───── Selected excerpt ─────
If my starter strips were taller, where bees could cluster and hang from them before drawing comb, I would use a couple of 3/4" frame brads in addition to the beeswax.

Regards
BWrangler


----------



## BWrangler (Aug 14, 2002)

Hi Guys,

Nope. Just can't do it. I'm going to restart and keep a couple of top bar hives. After nearly a decade of small cell testing, my Lang hives are on there last legs with rotten corners, dry rot, etc. It's either buy more replacement Lang stuff or move toward tbhs.

The cost of new Lang stuff plus shipping is out of sight. The economics are much more skewed toward building a tbh than when I first wrote my tbh pages eight years ago.

So, tbhs it is. I'll probably go with my next top bar hive which is a natural comb hive that can function as either a standard long hive or a tbh.

http://bwrangler.litarium.com/combo-long-hive/ 

Moving is a real pain. But I'm just going to have to work that out. I'll run fewer hives. Only what I can carry in my toy truck without stacking. And maybe even come up with a better way to move them. I've got a few ideas about it.


----------



## Aram (May 9, 2006)
─────
# Problem description:
Carry on the forum thread about top bar hives from the point where it stops. The lines after this point come from an unrelated source.
───── Supplied entries ─────
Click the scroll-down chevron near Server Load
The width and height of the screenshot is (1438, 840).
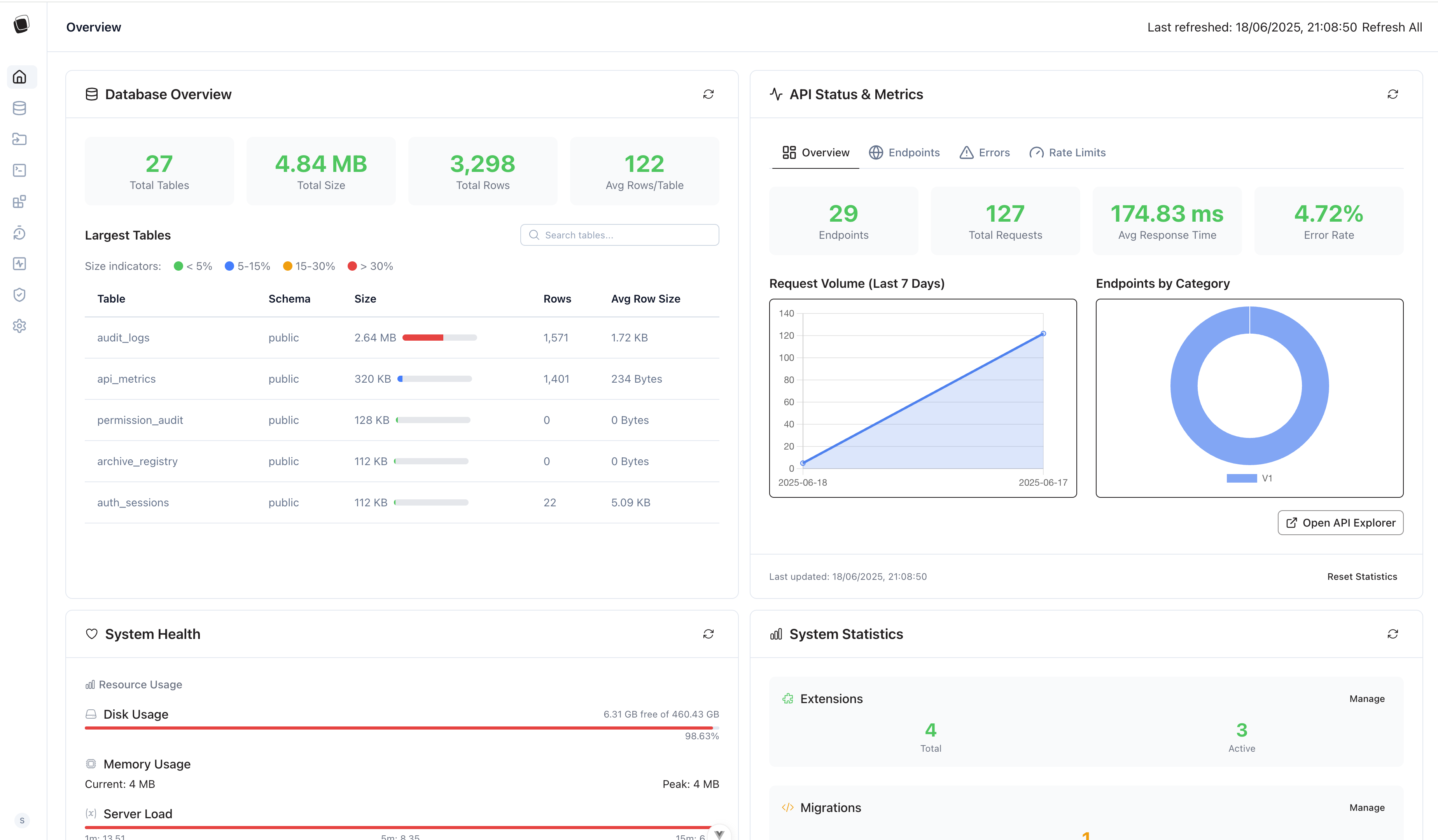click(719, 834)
─────
───── Supplied entries ─────
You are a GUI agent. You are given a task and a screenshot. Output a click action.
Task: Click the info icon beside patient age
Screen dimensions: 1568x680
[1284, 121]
─────
# Result:
:applause:
Oooops, did I just lose $20? :scratch:
Well worth it, I'm sure. I said it before, I probably wouldn't be keeping bees if I hadn't stumbled on your site. Lots of help and inspiration there, glad to see it go on.
Good luck with the move,
Keep us posted,
Aram


----------



## buckbee (Dec 2, 2004)

*portable top bar hive*



BWrangler said:


> Hi Guys,
> 
> One tbh disadvantage has me switching back to Langs from tbhs. And it's something you should consider before choosing a tbh. Will you need to move your tbh? And do you have access to the equipment to do so?


Just for you, BWrangler!

http://www.biobees.com/forum/viewtopic.php?t=2831


----------



## BWrangler (Aug 14, 2002)

Hi Buckbee,

Is that hive of yours a neat hive or what! Where else can one find such innovative beekeepers but with the top bar hive crowd! 

No wonder I can't leave tbhs and their keepers behind.

Thanks guys.

Regards
BWrangler


----------



## Beethinking (Jun 2, 2008)

BWrangler said:


> Hi Buckbee,
> 
> Is that hive of yours a neat hive or what! Where else can one find such innovative beekeepers but with the top bar hive crowd!
> 
> ...


I think he meant "*can't* leave tbhs and their keepers behind."!

Matt


----------



## buckbee (Dec 2, 2004)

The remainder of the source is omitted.